Kensington Market was originally populated by the English settlers to Toronto. Old Victorian style semi-detached houses line the street, that usually include a peaked roof on both sides of the house, and a large bay window out from, showing off what would have been an English style sitting room. After the English had saved up enough money to move elsewhere in the city, a large Jewish community moved into Kensington Market. Seeing the sitting room at the front of the house as a waste of space, the new Jewish homeowners set up shops on the first floor of these houses, and had apartments in which they could live on the second stories. Once the Jewish community saved up enough money to move north, Italian and Portugese immigrants flocked into Kensington…eventually Hungarian families, South American families, and anyone else immigrating to Toronto who didn’t speak a lot of English found Kensington Market to be their welcoming new home.
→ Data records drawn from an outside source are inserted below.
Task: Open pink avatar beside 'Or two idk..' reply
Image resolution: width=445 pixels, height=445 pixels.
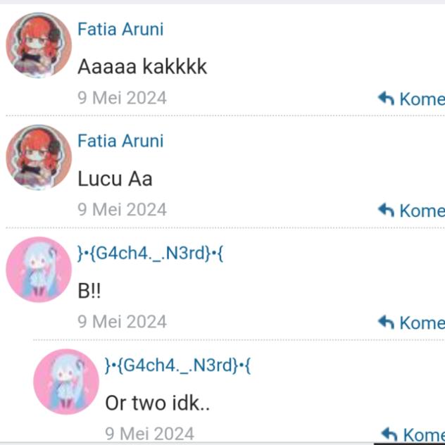Action: point(66,382)
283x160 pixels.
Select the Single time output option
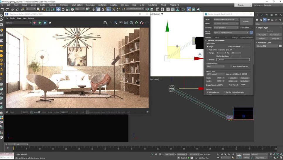[208, 47]
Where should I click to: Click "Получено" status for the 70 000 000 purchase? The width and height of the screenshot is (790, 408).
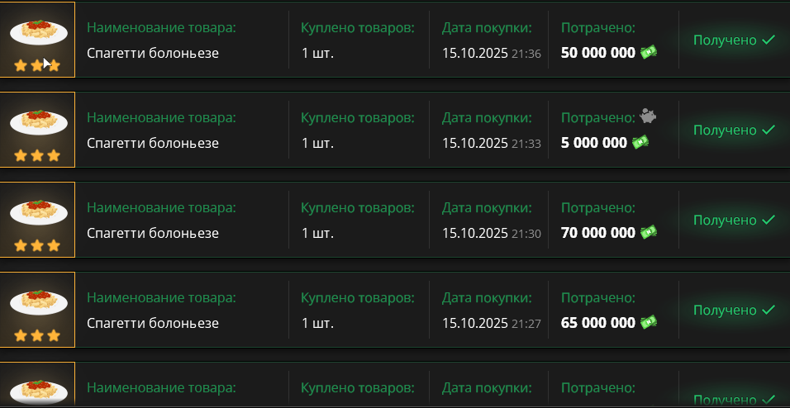click(725, 220)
A very proud piece of Toronto’s multicultural history, Kensington Market became a place where it didn’t matter where you were from, or what language you spoke…this neighbourhood filled with many different cultures, and everyone was at different stages of the process of making this new city/country their home. Even today, the shops that line the streets of Kensington offer a taste of the world, including a South American shop selling Inca Cola from Peru, and a restaurant called the Hungary Thai – offering up a menu infused with both traditional types of cuisine.
My favourite aspect of Kensington Market is that almost every business is independantly owned and operated. There is no large corporation stores in the market, including no Starbucks or Second Cup. There are dozens of independent coffee houses throughout, and the locals fully support their neighbourhood businesses. Many of the local restaurants buy off the local grocers, and in turn both businesses prosper.
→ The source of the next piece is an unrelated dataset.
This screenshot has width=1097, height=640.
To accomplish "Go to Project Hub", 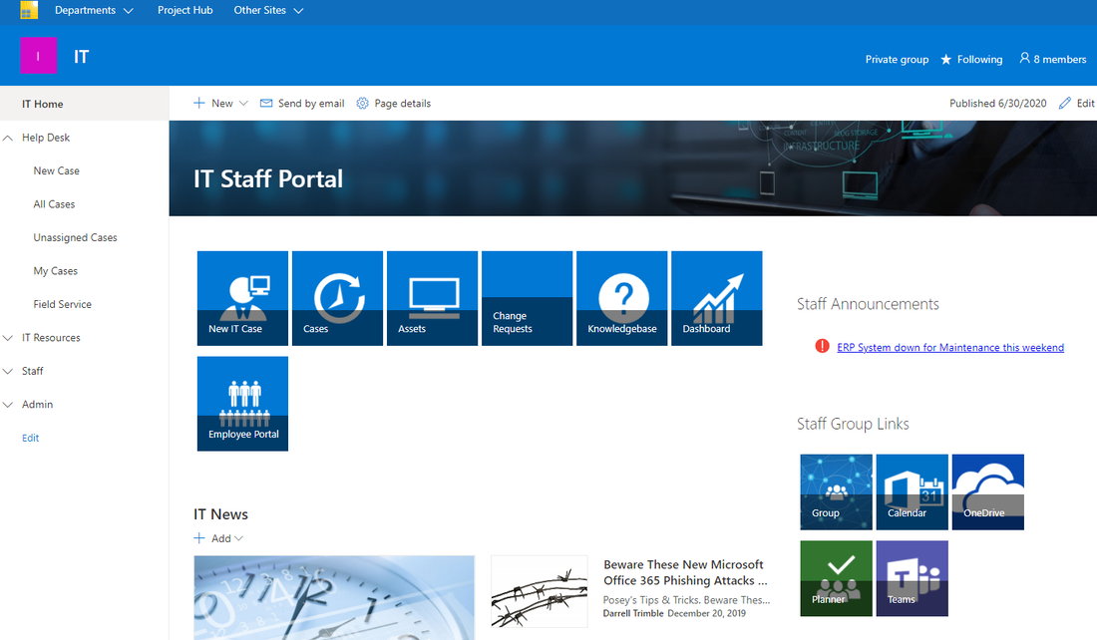I will [x=184, y=10].
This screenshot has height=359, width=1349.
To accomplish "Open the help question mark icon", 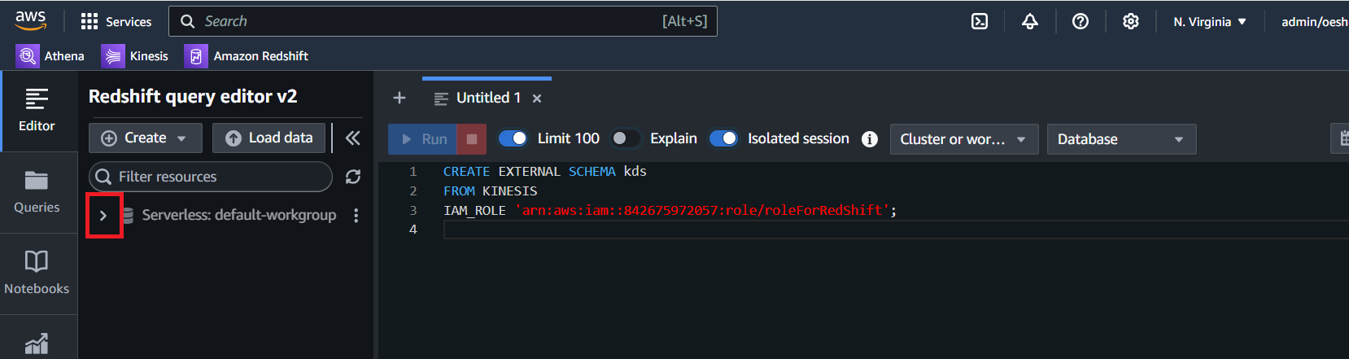I will point(1081,21).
We sampled some homemade buttertarts from a local bakery, and stopped for coffee/hot chocolate at one of the coffee houses – complete with old records for sale against one wall, comfy chairs and tables against the other, and artists’ works for sale displayed throughout the shop.
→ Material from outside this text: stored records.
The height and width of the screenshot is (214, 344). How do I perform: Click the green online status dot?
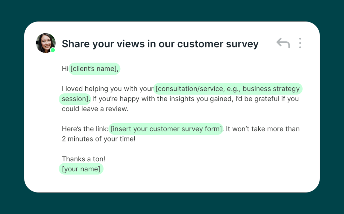(53, 50)
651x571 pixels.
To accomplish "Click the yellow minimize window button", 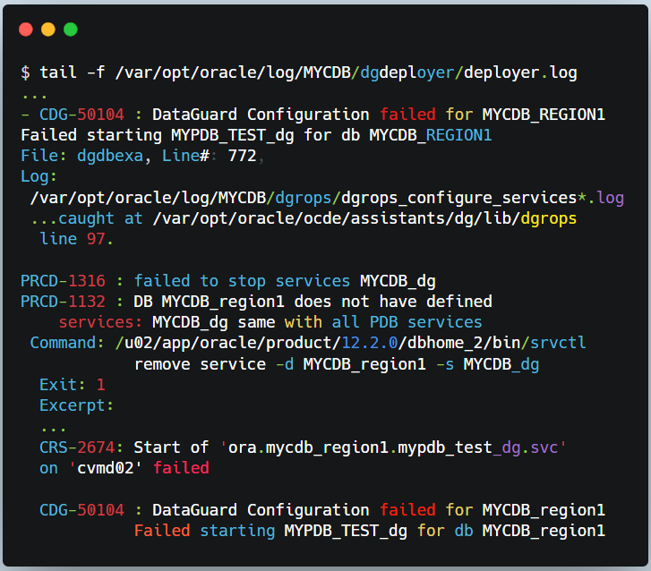I will click(48, 30).
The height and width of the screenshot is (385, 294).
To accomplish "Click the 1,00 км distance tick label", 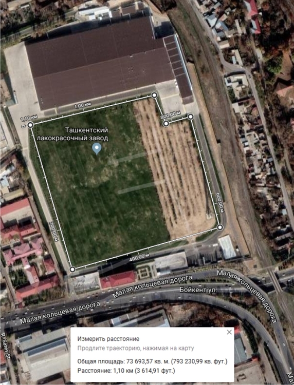I will point(82,106).
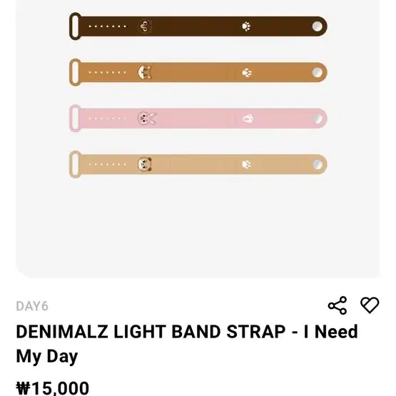Open the DAY6 artist link
Screen dimensions: 396x396
coord(32,306)
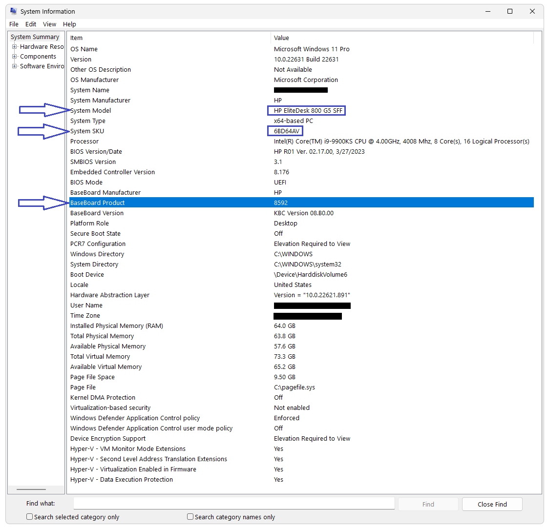Enable Search selected category only
This screenshot has height=529, width=548.
point(29,516)
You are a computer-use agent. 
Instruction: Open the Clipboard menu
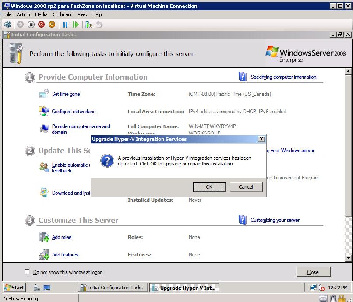pos(62,14)
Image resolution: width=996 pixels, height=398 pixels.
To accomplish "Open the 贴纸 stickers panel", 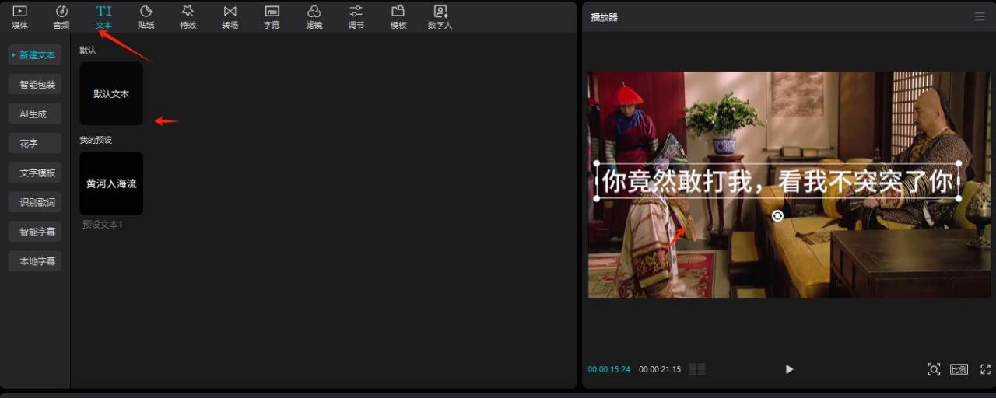I will [146, 16].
My personal highlight was finding the Grilled Cheese restaurant – a restaurant that has at least 12 different varities of my favourite sandwich – all made with gourmet cheeses from a local cheese shop, and different varieities of bread, from a local bakery. Mixed with a daily batch of homemade soup, I could easily see how this place could be hugely popular, with both locals and visitors to the market.
In the corner of one of the windows in the picture above, you can just make out a sign that says “We deliver to Ronnie’s”. Who is this lucky Ronnie, and how does he get this exclusive delivery service?? Across the road, there is a pub called Ronnie’s. During the summer, they have a small patio out front, and while enjoying a pint or two, you can either walk across the street and place your order for a Grilled Cheese special, or call it in from your cell phone if you are just too comfortable to get up. And they deliver to you across the street. Taking customer service to a whole new level!
Even as a resident of Toronto, I love exploring local neighbourhoods I don’t get a chance to visit often. Having a tour guide with me is a bonus, as usually they can point out unique sights you may have passed by a million times, but never really noticed. For example, these scuptures found at every street leading into the market – all featuring a combination involving 2 of the following: a kitchen chair, a cat, or a globe…worth taking the tour just to figure out what it all means.
Part of my quest in discovering what I can recommend to visiting tourists when they come to Toronto, I would highly suggest a stroll through both Chinatown and Kensington Market – for great food selections, a good place to buy unique gifts for yourself or others, and a fun atmosphere to be in, even in the cold cold days of winter.